MATERIALS PROVIDED:
────────
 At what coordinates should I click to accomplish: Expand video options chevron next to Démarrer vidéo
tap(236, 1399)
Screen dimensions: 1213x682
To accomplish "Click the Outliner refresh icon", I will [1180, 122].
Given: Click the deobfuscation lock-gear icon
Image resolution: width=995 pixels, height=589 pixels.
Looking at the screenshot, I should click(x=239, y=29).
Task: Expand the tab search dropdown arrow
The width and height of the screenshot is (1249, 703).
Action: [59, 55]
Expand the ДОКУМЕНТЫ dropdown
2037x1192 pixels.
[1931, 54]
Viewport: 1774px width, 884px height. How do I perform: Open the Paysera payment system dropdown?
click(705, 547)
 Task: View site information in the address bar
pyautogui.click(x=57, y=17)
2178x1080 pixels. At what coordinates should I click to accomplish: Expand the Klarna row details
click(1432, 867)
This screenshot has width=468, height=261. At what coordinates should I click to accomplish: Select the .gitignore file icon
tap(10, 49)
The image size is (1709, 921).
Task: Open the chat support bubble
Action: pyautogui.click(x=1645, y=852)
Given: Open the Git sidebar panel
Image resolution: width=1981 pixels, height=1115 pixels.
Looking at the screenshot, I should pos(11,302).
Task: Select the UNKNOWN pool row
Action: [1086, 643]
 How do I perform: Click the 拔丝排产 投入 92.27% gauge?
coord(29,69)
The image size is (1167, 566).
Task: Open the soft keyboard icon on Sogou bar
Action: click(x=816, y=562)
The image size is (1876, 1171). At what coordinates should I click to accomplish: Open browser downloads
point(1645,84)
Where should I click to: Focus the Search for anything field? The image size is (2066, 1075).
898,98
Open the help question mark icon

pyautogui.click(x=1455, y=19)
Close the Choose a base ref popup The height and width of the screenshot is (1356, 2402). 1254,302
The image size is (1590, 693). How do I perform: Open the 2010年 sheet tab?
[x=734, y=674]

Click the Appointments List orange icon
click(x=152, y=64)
────────
EXERCISE OBJECTIVE: Say only the number of lines of the data above in which the string "Given" occurs.

RESPONSE TO THE EXERCISE: 2